Figure 2—figure supplement 1
Description of FRAP method.
A cartoon flowchart describing the steps involved in a FRAP experiment. Initially, puncta and non-puncta regions are selected and their intensity measured (pre-bleach intensity). The regions are bleached for a few seconds by increasing the laser power. Bleached regions are imaged over time and recovery of the unstable population is measured for around 5 min. Measurements are plotted and a one-phase exponential curve is fitted to the data. The plateau of this curve gives us the unstable fraction and to get the stable fraction we minus the unstable fraction from 1, for example, 1–0.78 = 0.22. This figure is multiplied by the pre-bleach intensity to give the stable amount. So if, for example, 78% unbleached protein has recovered, 22% of the bleached protein in the region of interest is then the stable fraction. We multiply this by the original pre-bleach intensity. So, a starting intensity of 500 units is multiplied by 0.22 to get a final stable amount of 110 units. However, if a mutant has a starting intensity of 250 and the same stable fraction of 22% we would say the stable amount of the mutant is 55. The mutant has therefore much less stable protein at junctions despite having a similar stable fraction. An example of puncta and non-puncta regions in ds-EGFP is also shown.

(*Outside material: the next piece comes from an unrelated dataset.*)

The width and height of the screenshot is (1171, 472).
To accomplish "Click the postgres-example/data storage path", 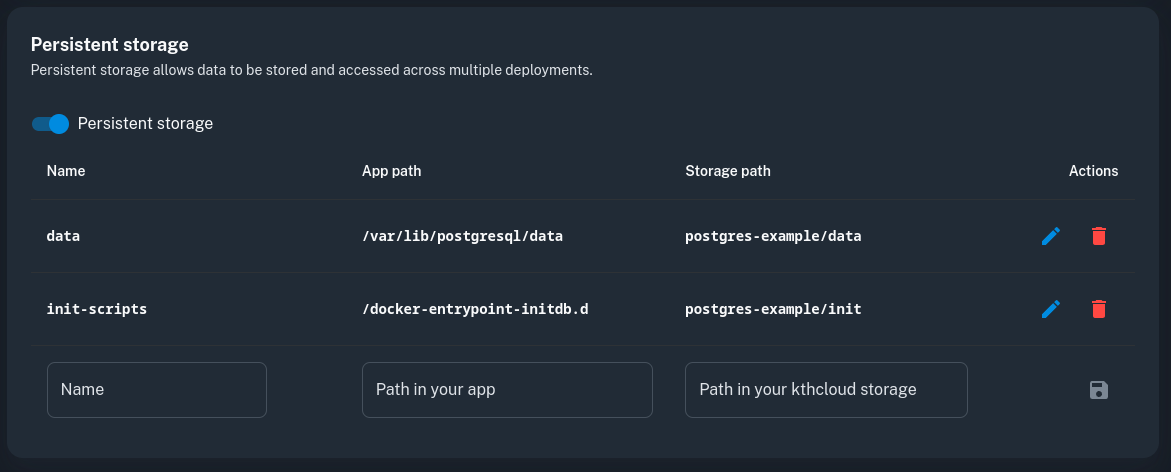I will point(773,237).
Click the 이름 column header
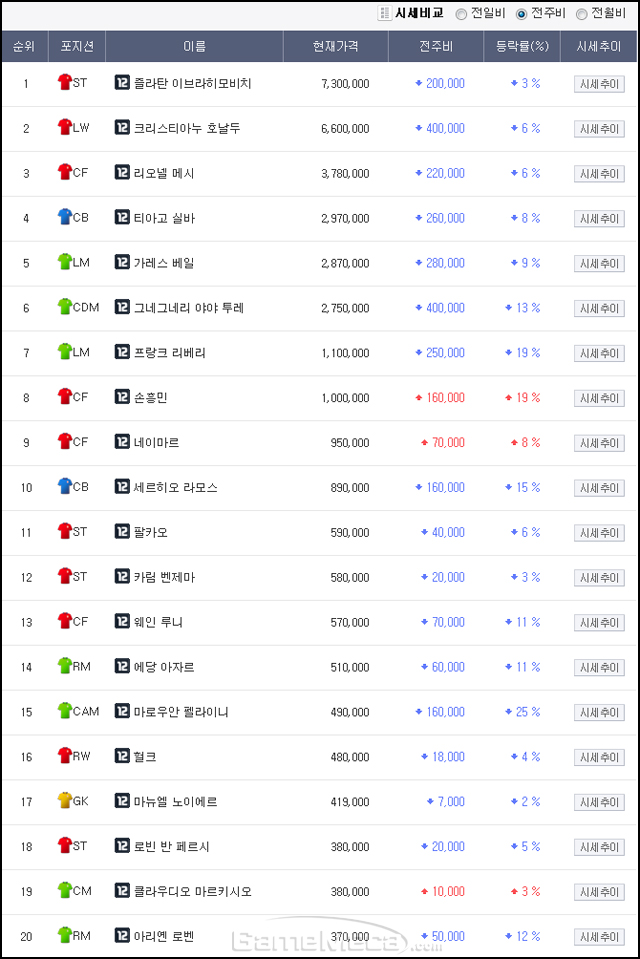The image size is (640, 959). click(195, 46)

Figure 2—figure supplement 2
Individual data points for FRAP experiments.
FRAP graphs containing individual data points with SEM for each experiment. (A) ds-EGFP homozygous puncta and non-puncta. (B) ft-EGFP homozygous puncta and non-puncta.

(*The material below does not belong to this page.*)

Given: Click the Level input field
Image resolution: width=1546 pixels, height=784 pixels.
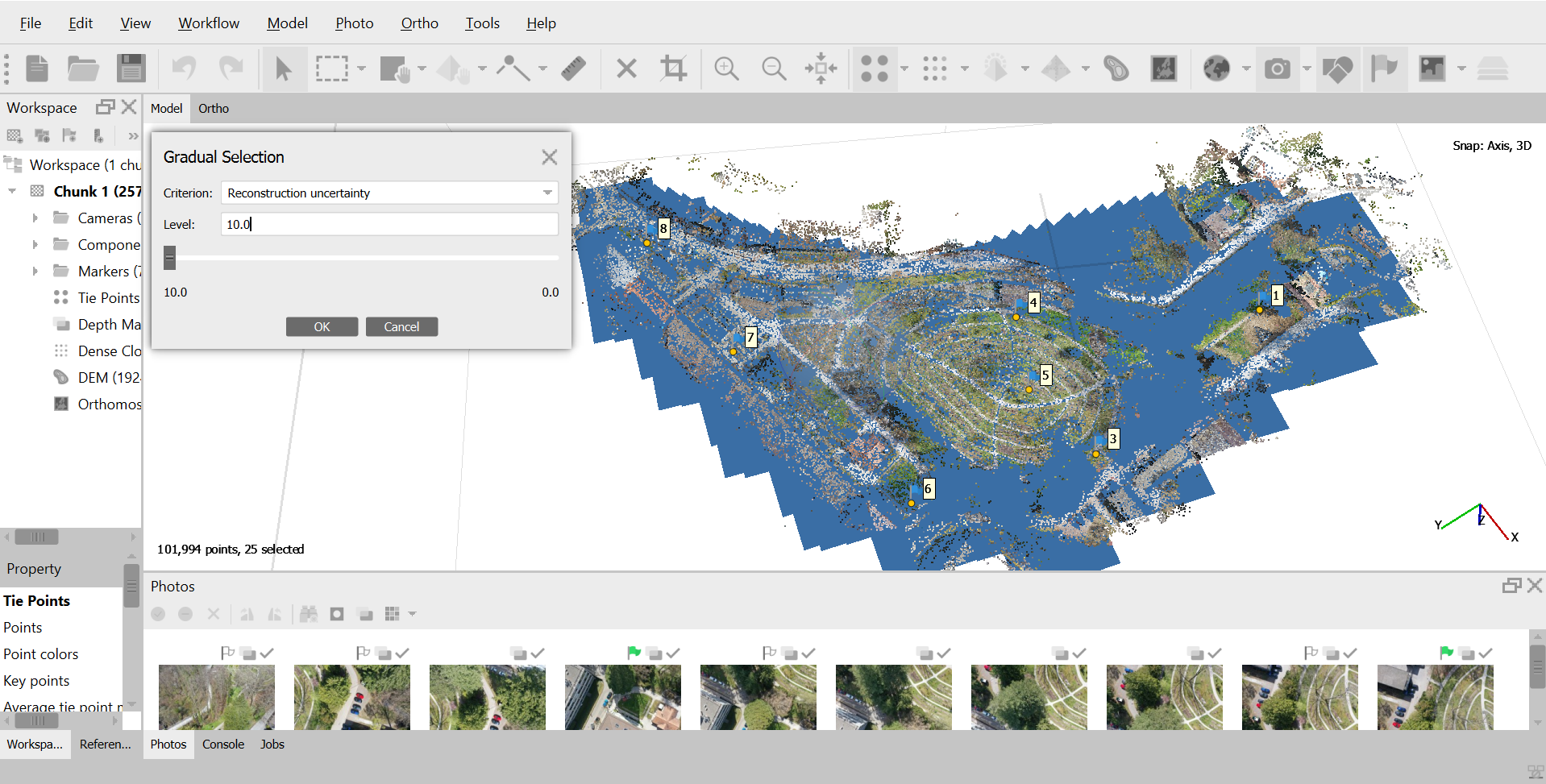Looking at the screenshot, I should 389,225.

Figure 2—figure supplement 3
FRAP on Ds-EGFP in the pre-pupal wing.
(A) FRAP on distal pre-pupal wings demonstrates a difference between puncta and non-puncta in the same wing region as the internalisation assay, confirming the presence of stable and unstable protein populations. (A′) Intensity of puncta and non-puncta regions in the pre-pupal wing. (A″) Stable amount of puncta and non-puncta in the pre-pupal wing confirms a large difference in stability between regions.
Figure 2—figure supplement 4
Individual data points for FRAP experiments.
FRAP graphs containing individual data points with SEM for each experiment. (A) ds-EGFP ftG-rv clones (no puncta observed). (B) ft-EGFP dsUA071 (no puncta observed).
Figure 2—figure supplement 5
Control re-bleach FRAP experiments.
(A) Re-bleach experiment performed on ft-EGFP dsUA071. The re-bleach experiment confirms there are no obvious bleaching artefacts in our FRAP experiments. A FRAP region is selected and bleached as normal (see ‘Materials and methods’), recovery is allowed for 2 min prior to a second bleaching event which is performed in a smaller region within the first bleached region (A′). Recovery is measured and reaches around 100%. If there were any bleaching artefacts (such as photodamage-induced stabilisation of a protein population), recovery after the second bleach would not reach 100%.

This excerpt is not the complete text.